__Problem description__: An exact copy of the entries below is required, with all pictures removed.

----

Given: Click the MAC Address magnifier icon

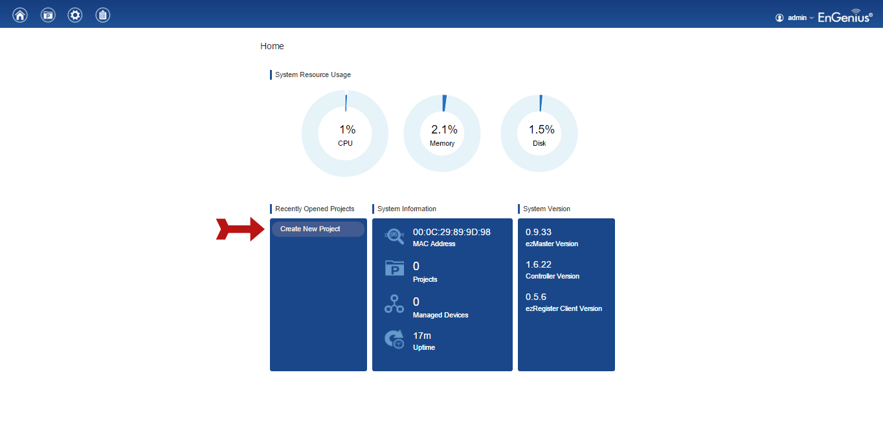Looking at the screenshot, I should pyautogui.click(x=394, y=236).
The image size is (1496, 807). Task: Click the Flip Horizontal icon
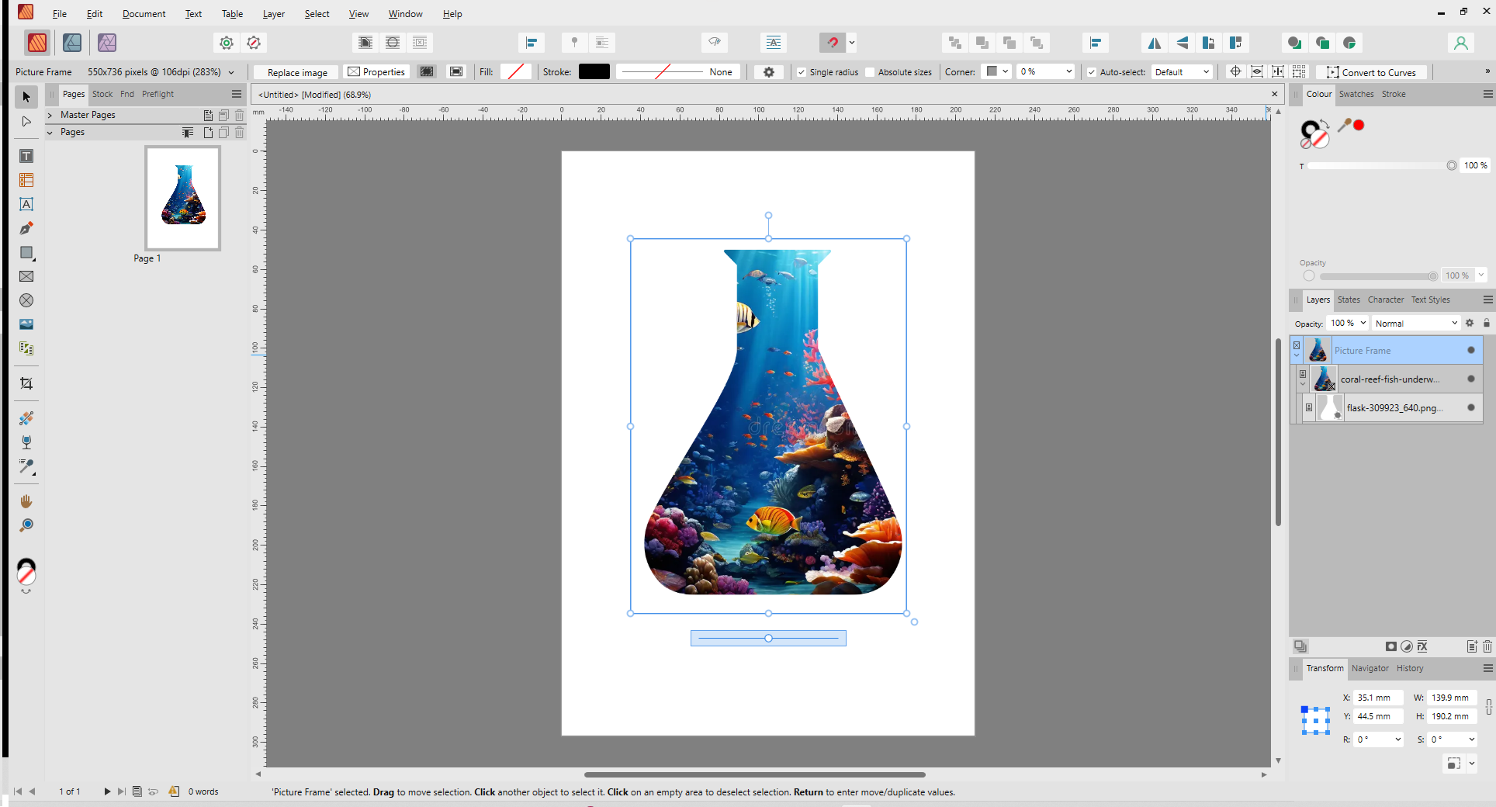click(1155, 43)
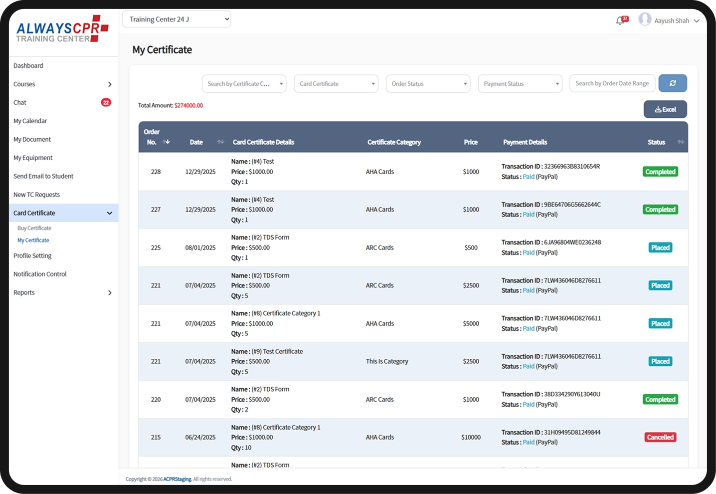716x494 pixels.
Task: Sort by Order No. arrows icon
Action: 166,142
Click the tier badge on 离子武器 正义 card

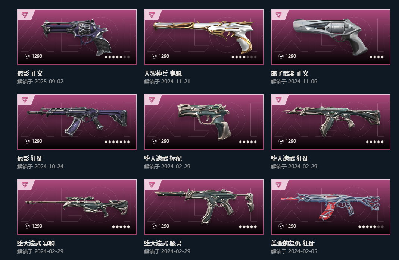pyautogui.click(x=279, y=15)
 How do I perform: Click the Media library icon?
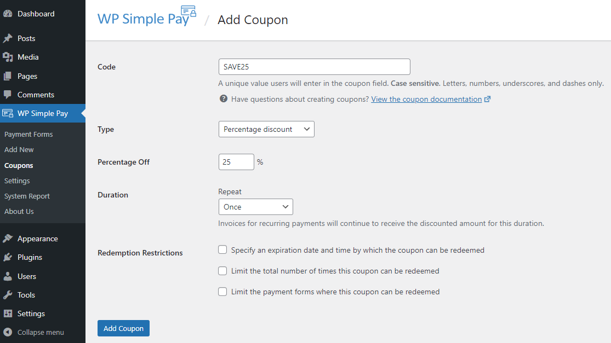tap(8, 57)
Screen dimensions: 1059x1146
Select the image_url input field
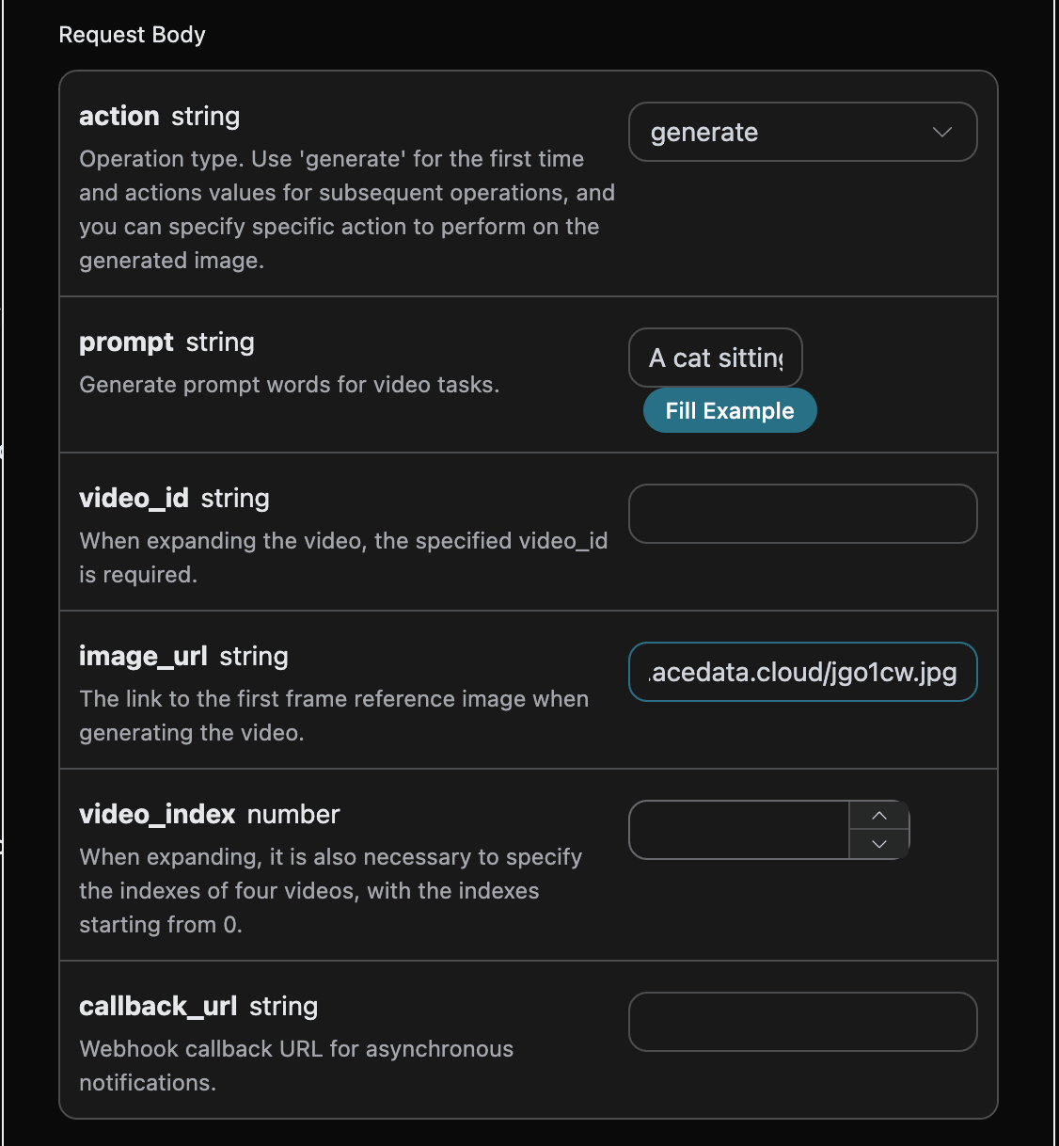click(x=802, y=672)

----

__Output for this task__:
Given: Click the MAC Address magnifier icon

Looking at the screenshot, I should pyautogui.click(x=394, y=236).
The image size is (1496, 807). Task: Click the Flip Horizontal icon
click(1155, 43)
716x494 pixels.
Task: Sort by Order No. arrows icon
Action: 166,142
Click the tier badge on 离子武器 正义 card

pyautogui.click(x=279, y=15)
 How do I perform: Click the Media library icon?
tap(8, 57)
Screen dimensions: 1059x1146
Select the image_url input field
click(x=802, y=672)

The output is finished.